Vendredi 4 Novembre 2016


La Tribune : 4 novembre 2016
A Medetom, Place Beauvau à l’Intérieur puis à Matignon une délégation des Républicains composée de leur chef de groupe au Congrès, Sonia Backes, d’Isabelle Lafleur et des signataires historiques de l’Accord, Harold Martin et Simon Loueckhote est allée faire les titres et les sous-titres des récents événements en Calédonie aux édiles socialistes.




Bonjour ! – « Madame la ministre des Outremer, des voitures brûlent en Nouvelle-Calédonie, des routes sont coupées, des gens tirent impunément sur les gendarmes et l’on ne vous entend pas une seule fois ! Pas un mot n’est sorti de votre ministère ! Vous êtes déjà en campagne dans votre circonscription de la Réunion ou vous ne savez pas où c’est la Calédonie ? » C’est en ces termes peu flatteurs qu’Ericka Bareigts, locataire de la rue Oudinot, a fait connaissance avec Harold Martin, signataire de l’Accord de Nouméa. N’ayant rien à opposer, elle s’en remettra. D’autant qu’au fil des premiers rendez-vous, le discours de la délégation Backes n’a manqué ni de sel, preuve que la coupe est pleine. Ni de propositions concrètes, preuve que des leviers existent, pour peu que l’on veuille les actionner.

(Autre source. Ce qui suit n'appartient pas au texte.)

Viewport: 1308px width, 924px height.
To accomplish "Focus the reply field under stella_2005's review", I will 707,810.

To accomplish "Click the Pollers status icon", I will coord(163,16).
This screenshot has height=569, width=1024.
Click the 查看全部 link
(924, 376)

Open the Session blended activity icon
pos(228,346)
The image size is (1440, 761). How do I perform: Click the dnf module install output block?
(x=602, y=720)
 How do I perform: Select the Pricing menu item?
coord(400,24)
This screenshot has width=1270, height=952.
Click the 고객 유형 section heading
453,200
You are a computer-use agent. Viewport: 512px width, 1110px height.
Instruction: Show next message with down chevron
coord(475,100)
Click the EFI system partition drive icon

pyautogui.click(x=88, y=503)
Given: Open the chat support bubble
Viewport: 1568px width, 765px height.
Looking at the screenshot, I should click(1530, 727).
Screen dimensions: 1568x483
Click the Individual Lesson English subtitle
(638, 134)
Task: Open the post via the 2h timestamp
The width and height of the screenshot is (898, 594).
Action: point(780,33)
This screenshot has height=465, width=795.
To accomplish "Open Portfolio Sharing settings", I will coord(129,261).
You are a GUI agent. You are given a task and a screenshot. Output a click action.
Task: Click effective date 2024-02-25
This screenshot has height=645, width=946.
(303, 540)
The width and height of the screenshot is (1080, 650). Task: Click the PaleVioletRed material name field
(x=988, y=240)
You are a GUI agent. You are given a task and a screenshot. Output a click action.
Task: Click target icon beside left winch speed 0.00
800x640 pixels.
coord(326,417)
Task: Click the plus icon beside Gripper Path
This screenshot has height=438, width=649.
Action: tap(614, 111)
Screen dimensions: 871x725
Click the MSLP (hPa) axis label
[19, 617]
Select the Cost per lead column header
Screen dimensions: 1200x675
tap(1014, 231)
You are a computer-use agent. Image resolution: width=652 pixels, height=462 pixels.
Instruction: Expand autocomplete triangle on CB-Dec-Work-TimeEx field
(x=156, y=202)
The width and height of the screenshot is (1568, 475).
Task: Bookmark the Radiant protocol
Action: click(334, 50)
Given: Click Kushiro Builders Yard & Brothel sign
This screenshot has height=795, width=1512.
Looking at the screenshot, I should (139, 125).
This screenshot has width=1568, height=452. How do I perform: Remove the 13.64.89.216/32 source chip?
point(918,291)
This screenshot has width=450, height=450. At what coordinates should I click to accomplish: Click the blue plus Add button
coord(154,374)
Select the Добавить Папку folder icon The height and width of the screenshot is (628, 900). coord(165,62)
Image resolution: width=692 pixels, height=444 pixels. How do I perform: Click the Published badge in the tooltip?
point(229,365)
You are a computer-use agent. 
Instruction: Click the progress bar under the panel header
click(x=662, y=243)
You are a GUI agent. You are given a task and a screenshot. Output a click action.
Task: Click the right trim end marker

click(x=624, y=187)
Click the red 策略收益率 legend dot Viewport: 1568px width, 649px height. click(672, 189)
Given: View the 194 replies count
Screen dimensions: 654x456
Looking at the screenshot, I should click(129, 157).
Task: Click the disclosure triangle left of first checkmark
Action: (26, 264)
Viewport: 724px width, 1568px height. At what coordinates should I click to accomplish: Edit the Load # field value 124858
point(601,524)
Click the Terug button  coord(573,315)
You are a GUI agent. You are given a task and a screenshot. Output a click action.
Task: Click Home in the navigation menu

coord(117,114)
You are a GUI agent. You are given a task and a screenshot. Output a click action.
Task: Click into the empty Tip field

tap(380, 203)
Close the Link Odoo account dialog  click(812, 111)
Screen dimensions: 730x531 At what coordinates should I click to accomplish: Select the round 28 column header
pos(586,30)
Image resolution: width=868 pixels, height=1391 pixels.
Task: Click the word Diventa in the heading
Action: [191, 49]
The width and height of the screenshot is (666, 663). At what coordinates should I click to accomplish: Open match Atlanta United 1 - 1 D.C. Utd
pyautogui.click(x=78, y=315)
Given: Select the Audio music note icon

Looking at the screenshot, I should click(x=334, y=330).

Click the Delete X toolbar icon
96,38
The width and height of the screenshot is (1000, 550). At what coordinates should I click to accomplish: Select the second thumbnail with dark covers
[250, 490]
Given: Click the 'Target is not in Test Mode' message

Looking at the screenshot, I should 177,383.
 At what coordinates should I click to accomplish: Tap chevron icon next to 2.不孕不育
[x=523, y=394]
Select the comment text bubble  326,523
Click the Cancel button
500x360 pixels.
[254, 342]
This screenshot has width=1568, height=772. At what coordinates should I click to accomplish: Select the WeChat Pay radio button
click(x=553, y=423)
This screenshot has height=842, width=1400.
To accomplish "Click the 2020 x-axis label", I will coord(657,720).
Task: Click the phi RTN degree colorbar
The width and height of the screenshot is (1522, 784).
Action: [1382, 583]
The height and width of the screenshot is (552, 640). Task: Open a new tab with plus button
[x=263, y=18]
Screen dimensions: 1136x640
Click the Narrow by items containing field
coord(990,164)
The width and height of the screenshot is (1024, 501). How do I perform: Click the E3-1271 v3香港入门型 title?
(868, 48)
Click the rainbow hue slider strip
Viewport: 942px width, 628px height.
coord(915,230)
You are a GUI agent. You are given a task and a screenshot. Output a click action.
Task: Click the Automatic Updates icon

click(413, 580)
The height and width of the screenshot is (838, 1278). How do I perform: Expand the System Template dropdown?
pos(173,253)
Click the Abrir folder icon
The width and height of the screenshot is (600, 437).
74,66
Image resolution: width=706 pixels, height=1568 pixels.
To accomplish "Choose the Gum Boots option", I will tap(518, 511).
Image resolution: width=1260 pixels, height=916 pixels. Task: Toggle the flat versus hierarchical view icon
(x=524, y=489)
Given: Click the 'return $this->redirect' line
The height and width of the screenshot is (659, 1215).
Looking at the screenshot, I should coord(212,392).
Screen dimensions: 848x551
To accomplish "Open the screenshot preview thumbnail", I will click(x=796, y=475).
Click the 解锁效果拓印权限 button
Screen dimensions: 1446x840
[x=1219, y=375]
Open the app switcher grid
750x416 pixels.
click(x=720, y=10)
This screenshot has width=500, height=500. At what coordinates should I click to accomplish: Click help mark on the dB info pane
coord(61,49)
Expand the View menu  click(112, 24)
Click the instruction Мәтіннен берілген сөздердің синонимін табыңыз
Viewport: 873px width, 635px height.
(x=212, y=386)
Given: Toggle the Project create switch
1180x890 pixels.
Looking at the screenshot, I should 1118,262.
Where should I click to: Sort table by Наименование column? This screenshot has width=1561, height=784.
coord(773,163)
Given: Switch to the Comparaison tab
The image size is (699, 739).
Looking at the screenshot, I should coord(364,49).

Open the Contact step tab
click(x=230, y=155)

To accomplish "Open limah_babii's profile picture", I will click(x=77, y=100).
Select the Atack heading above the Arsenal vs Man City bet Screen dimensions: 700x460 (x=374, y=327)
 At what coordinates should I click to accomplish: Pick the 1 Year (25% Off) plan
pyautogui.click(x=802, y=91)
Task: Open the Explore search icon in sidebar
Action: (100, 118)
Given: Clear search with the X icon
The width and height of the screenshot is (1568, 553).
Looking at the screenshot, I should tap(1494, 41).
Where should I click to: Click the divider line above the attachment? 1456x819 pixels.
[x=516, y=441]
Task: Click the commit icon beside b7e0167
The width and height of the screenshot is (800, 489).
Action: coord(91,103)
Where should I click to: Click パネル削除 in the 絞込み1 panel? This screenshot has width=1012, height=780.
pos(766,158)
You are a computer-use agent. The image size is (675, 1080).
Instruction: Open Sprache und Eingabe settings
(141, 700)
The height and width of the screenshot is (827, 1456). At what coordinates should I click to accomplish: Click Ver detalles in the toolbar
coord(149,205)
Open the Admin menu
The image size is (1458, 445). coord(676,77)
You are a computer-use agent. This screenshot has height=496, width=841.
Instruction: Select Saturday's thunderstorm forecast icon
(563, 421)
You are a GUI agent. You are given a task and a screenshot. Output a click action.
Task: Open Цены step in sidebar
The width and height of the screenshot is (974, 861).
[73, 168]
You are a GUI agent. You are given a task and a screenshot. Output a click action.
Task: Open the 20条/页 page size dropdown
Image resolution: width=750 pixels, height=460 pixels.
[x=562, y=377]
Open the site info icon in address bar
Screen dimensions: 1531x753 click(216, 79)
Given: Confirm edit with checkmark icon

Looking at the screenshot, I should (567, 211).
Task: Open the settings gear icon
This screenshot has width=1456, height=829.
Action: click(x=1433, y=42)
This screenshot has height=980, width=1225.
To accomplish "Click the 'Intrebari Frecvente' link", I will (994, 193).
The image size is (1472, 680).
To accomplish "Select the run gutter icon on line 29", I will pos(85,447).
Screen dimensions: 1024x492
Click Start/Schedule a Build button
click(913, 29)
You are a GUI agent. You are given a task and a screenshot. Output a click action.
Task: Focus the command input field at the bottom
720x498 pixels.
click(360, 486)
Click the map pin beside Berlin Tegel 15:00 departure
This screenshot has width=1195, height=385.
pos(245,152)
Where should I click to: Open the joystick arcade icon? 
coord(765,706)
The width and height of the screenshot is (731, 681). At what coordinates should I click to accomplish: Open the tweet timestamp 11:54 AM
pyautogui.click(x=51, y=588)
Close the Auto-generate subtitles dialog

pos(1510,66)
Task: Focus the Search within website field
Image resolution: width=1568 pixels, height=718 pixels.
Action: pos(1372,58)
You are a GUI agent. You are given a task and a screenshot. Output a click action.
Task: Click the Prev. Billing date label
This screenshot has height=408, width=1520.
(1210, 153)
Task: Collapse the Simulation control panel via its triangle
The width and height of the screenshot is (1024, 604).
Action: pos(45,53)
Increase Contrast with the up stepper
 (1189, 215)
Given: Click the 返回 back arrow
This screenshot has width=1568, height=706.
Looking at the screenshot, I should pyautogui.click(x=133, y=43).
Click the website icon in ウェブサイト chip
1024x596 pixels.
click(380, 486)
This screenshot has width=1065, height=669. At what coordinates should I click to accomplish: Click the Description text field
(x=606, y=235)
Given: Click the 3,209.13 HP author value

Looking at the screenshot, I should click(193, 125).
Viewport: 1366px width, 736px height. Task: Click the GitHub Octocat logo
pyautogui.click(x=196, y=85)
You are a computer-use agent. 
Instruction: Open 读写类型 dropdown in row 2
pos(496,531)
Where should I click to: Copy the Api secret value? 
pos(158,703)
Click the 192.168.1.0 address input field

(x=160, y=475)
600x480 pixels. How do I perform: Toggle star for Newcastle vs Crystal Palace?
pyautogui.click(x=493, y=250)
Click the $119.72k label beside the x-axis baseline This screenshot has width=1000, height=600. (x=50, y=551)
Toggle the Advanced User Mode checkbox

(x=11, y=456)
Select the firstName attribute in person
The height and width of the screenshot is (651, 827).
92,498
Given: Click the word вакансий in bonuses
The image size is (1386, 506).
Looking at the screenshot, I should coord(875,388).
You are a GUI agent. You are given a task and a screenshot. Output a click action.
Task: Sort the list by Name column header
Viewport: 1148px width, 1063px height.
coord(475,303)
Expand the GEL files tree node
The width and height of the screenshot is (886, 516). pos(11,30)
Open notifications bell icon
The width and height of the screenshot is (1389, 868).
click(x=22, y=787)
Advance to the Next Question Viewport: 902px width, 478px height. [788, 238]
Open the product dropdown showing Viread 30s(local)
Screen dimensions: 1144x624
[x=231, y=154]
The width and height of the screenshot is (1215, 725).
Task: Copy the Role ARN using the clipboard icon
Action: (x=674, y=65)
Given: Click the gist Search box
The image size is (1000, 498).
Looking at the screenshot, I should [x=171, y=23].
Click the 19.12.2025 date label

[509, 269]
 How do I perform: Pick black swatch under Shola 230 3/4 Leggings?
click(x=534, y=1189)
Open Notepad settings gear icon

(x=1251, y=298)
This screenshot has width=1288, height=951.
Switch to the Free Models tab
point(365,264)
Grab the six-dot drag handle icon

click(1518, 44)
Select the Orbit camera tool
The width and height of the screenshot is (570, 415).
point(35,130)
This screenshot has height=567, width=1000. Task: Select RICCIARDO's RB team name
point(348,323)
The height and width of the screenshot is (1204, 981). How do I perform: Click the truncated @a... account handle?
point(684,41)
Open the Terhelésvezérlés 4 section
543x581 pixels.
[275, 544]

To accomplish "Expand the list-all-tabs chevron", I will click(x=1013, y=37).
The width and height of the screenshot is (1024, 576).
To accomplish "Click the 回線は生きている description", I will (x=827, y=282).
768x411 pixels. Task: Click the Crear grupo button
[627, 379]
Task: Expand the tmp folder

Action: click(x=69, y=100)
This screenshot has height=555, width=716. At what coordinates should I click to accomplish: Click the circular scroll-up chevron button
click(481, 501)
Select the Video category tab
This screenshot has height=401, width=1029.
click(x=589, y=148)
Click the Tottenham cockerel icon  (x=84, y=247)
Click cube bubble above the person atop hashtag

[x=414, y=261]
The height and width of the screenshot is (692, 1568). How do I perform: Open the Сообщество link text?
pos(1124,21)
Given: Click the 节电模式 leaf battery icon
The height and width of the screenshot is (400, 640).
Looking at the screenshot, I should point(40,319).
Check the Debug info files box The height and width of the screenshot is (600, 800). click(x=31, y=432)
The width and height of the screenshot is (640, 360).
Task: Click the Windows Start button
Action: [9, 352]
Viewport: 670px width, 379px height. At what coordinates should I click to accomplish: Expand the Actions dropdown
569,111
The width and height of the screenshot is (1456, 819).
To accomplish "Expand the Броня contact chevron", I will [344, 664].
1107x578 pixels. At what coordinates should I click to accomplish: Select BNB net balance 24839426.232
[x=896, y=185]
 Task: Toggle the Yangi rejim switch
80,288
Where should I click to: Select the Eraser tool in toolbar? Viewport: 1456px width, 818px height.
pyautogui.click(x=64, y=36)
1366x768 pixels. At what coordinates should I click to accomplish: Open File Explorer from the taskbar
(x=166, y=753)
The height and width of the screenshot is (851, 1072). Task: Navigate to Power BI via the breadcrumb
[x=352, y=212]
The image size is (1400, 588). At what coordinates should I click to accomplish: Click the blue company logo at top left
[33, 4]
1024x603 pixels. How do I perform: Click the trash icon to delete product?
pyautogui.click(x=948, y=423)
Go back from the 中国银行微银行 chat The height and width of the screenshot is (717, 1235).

Ne pas se tromper de victimes ! – Place Beauvau, lors des discussions préparatoires à la réunion sécurité de samedi, Les Républicains ont demandé à l’Etat de « changer de braquet. Ça suffit avec les missions de ceci ou de cela, vous avez suffisamment de chiffres sur la délinquance en Calédonie, assez de rapports pour vous convaincre d’y remédier ». Nombre de Calédoniens ont en effet jugé l’attitude de l’Etat sur les affaires de Saint-Louis et Bangou tristement à « équidistance » des fauteurs de troubles et des forces de l’ordre. A la différence du procureur de la République. « On était pourtant face à des affaires de droit commun », souligne-t-on de part et d’autre. Aussi, plus d’excuses comme « le fait colonial » ou « le soupçon de bavure », c’est à l’Etat de « condamner les propos provocateurs de Roch Wamytan et de porter plainte pour les tirs essuyés par les gendarmes » pour rétablir l’ordre public « en y mettant les moyens et la volonté politique ». Comment ?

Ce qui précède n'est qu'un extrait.